— 実行する課題 —
下にある反対討論の文章を、最初から最後まで一字も変えずに書き写すこと。

───── 与えられた文章

日本共産党

2004年4月1日 参議院 経済産業委員会 日本共産党 緒方靖夫議員

産業技術総合研究所法「改正」案 鉱山保安法改悪案 反対討論

 私は、日本共産党を代表して、産業技術総合研究所法の一部を改正する法律案、鉱山保安法及び経済産業省設置法の一部を改正する法律案に反対する討論を行います。

 まず、産業技術総合研究所法の一部改正案についてです。

 産業技術総合研究所の公務員身分の保障は、全体の奉仕者として職務に専念し、困難な基礎的、基盤的研究や中期的研究を推進し、公害や環境研究、採算が期待されない標準の供給や地質調査など、利潤追求を最優先とする民間企業では担えない研究、さらには国を代表して国際共同研究を行うとともに、産官学連携を公共的、中立的な立場から進めるために不可欠であり、非公務員化は断じて認めることはできません。

 同研究所の非公務員化は、任期付き雇用などによる雇用の不安定化や産業化に向けたプロジェクトなどの短期的研究を優先する体制につながりかねず、また採用や兼業、共同研究に関して経営者や民間企業との癒着が生まれるなど、公的な機関としての中立性や公平性の確保が危ぶまれるからであります。

 次に、鉱山保安法及び経済産業省設置法の一部を改正する法律案についてです。

 改正案は、国などによる公的検査から事業者の自主検査への移行、事前規制型行政から事後チェック型行政への転換、保安管理機構の簡素化、国家資格試験の廃止など、安全・保安制度の抜本的転換、大幅な規制緩和を行うとしています。

──────────
───── 保存済みの一覧

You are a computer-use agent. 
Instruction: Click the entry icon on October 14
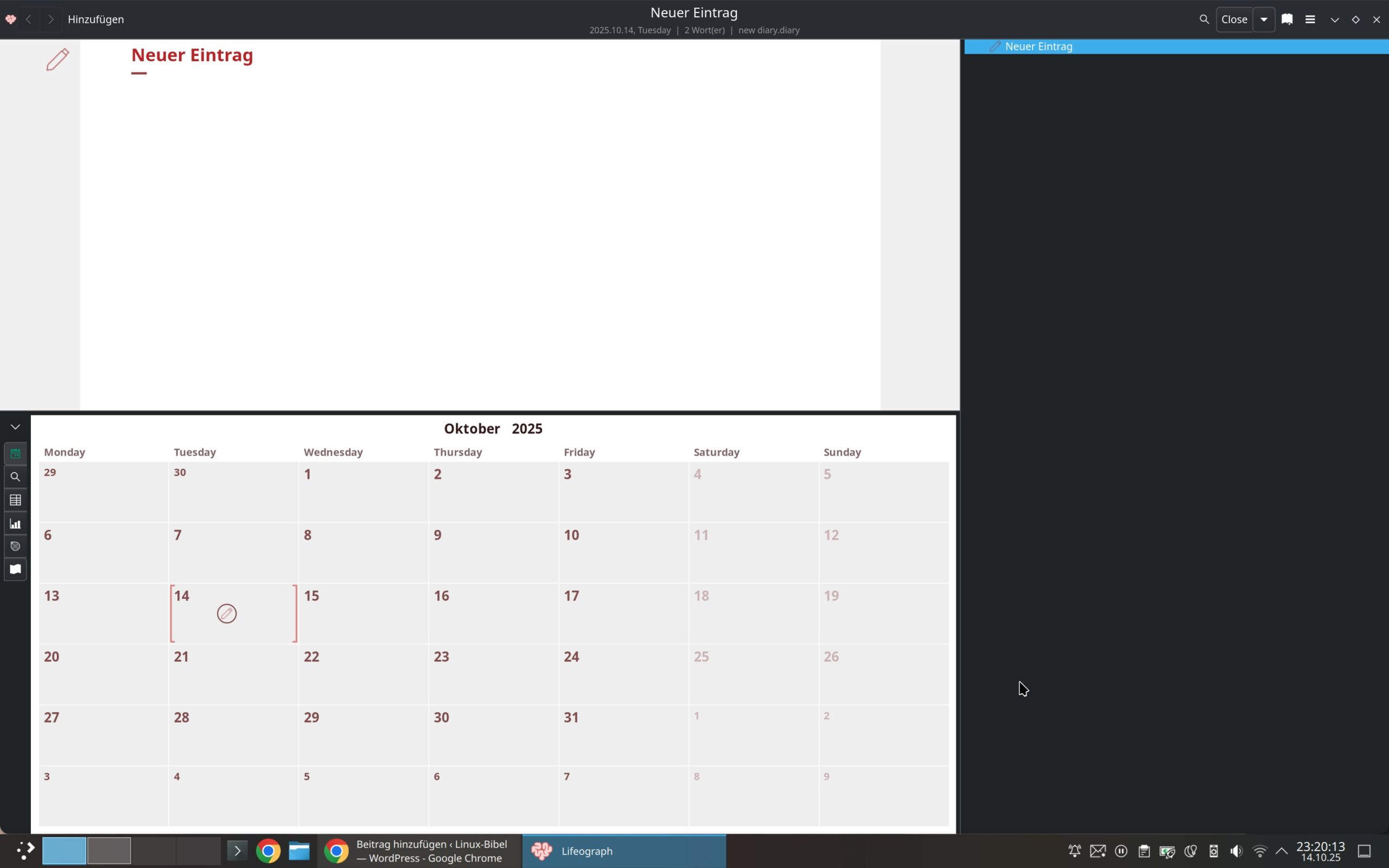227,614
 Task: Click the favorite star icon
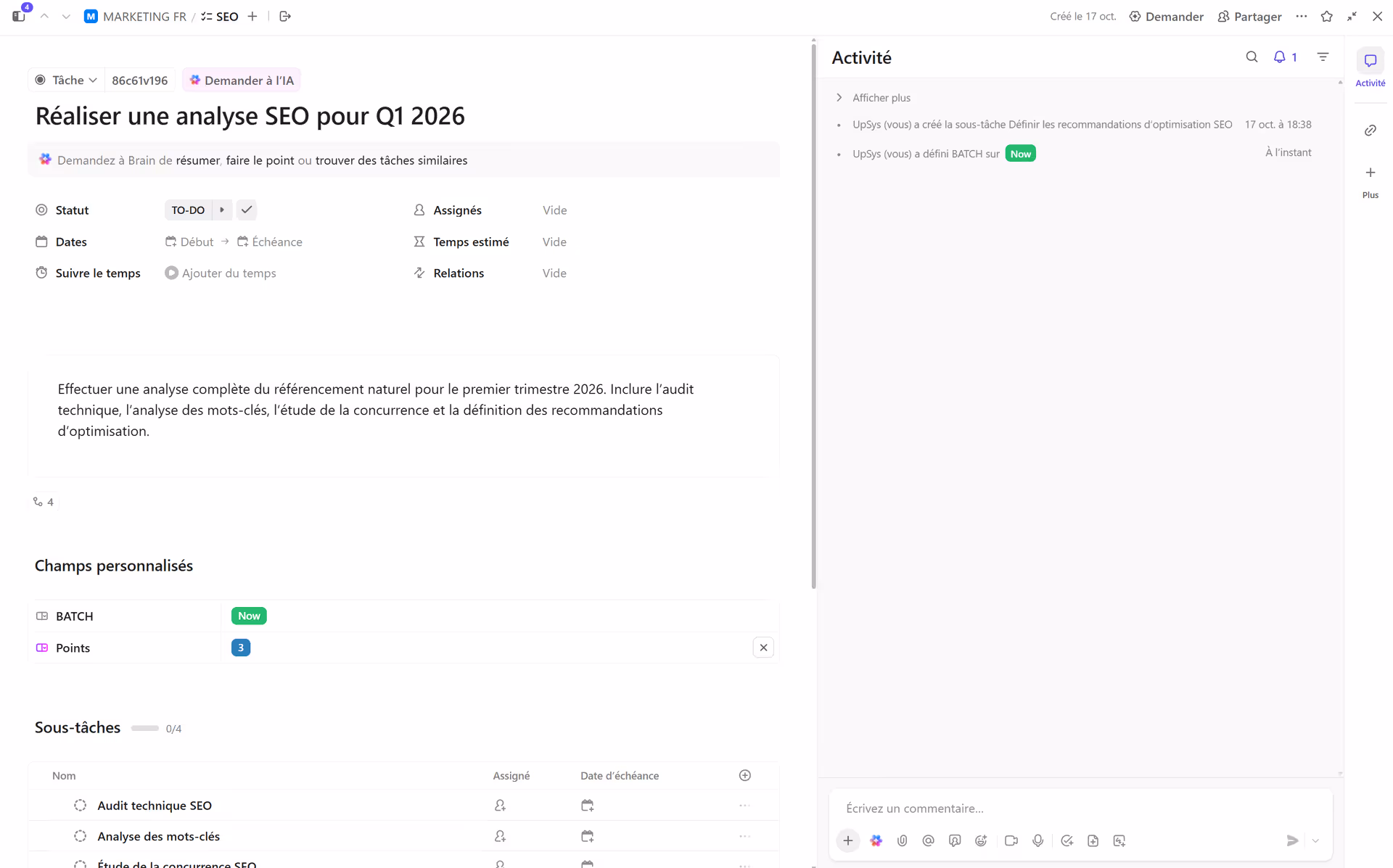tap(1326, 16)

──────────
───── 保存済みの一覧

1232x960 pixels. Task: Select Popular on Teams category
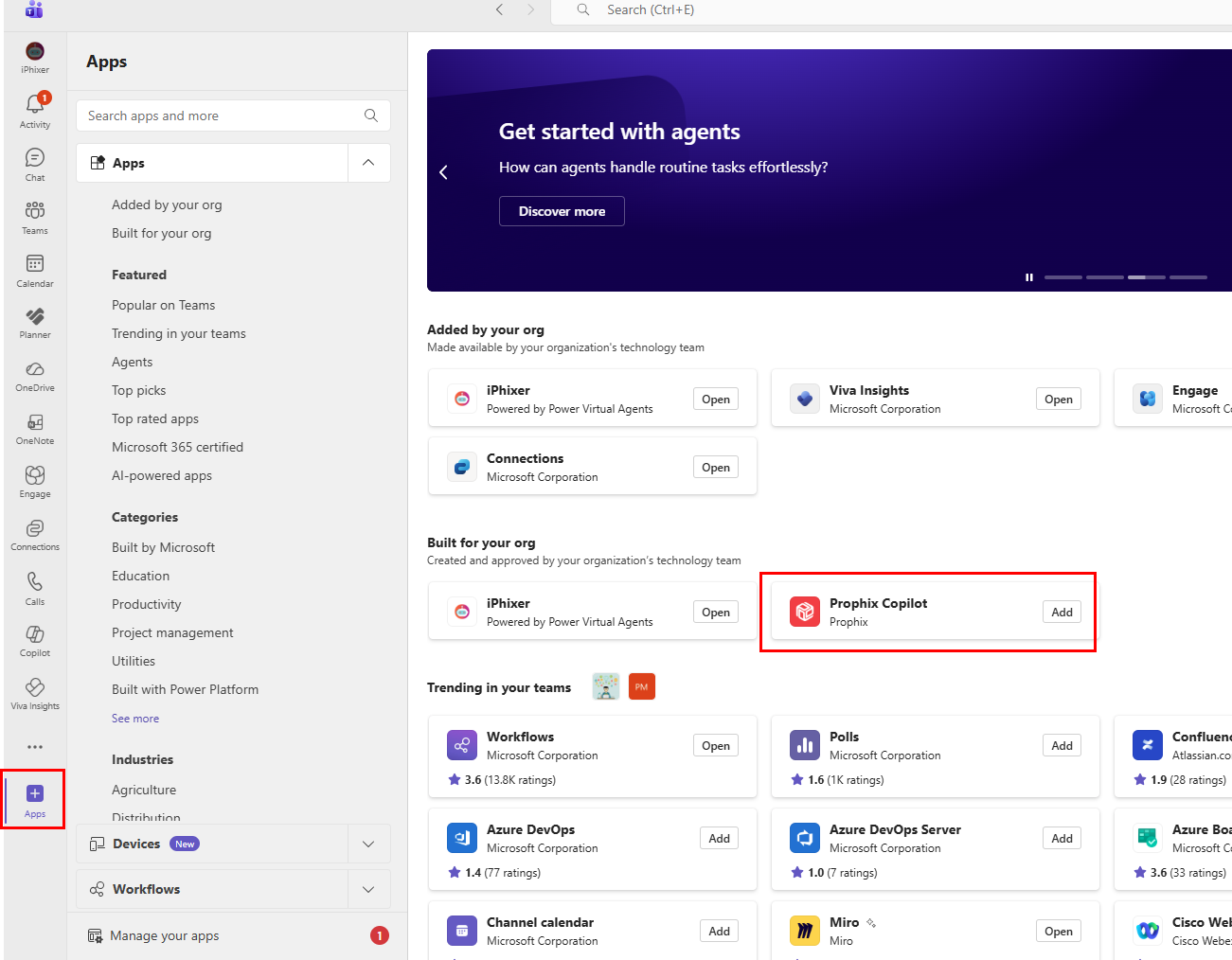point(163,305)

──────────
───── 保存済みの一覧

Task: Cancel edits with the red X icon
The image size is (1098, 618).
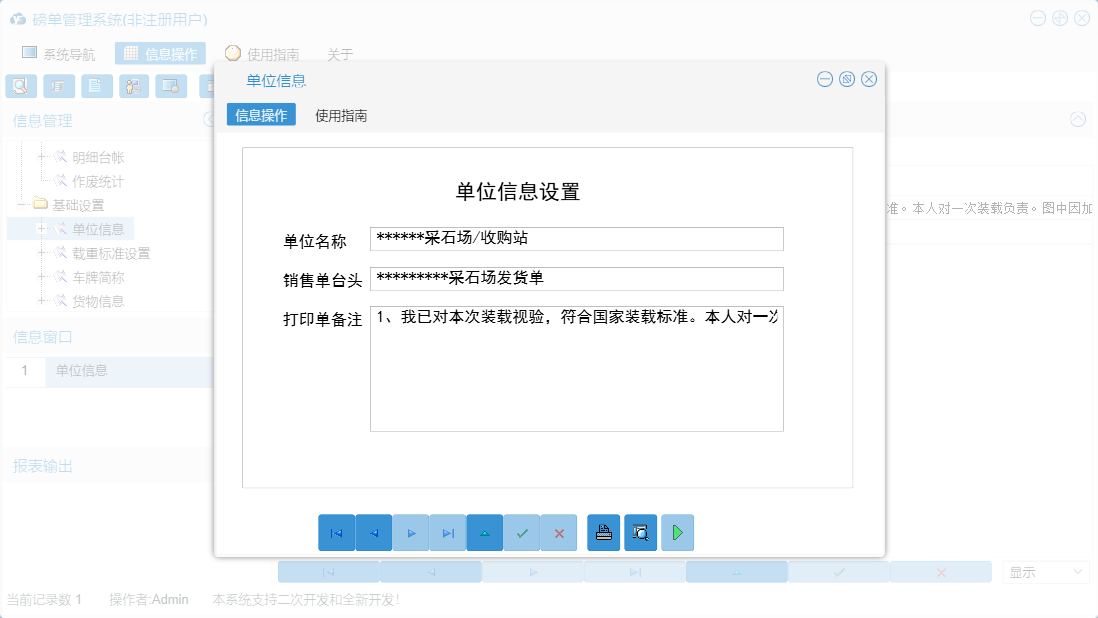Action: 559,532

──────────

— 演習の結果 —
日本共産党

2004年4月1日 参議院 経済産業委員会 日本共産党 緒方靖夫議員

産業技術総合研究所法「改正」案 鉱山保安法改悪案 反対討論

 私は、日本共産党を代表して、産業技術総合研究所法の一部を改正する法律案、鉱山保安法及び経済産業省設置法の一部を改正する法律案に反対する討論を行います。

 まず、産業技術総合研究所法の一部改正案についてです。

 産業技術総合研究所の公務員身分の保障は、全体の奉仕者として職務に専念し、困難な基礎的、基盤的研究や中期的研究を推進し、公害や環境研究、採算が期待されない標準の供給や地質調査など、利潤追求を最優先とする民間企業では担えない研究、さらには国を代表して国際共同研究を行うとともに、産官学連携を公共的、中立的な立場から進めるために不可欠であり、非公務員化は断じて認めることはできません。

 同研究所の非公務員化は、任期付き雇用などによる雇用の不安定化や産業化に向けたプロジェクトなどの短期的研究を優先する体制につながりかねず、また採用や兼業、共同研究に関して経営者や民間企業との癒着が生まれるなど、公的な機関としての中立性や公平性の確保が危ぶまれるからであります。

 次に、鉱山保安法及び経済産業省設置法の一部を改正する法律案についてです。

 改正案は、国などによる公的検査から事業者の自主検査への移行、事前規制型行政から事後チェック型行政への転換、保安管理機構の簡素化、国家資格試験の廃止など、安全・保安制度の抜本的転換、大幅な規制緩和を行うとしています。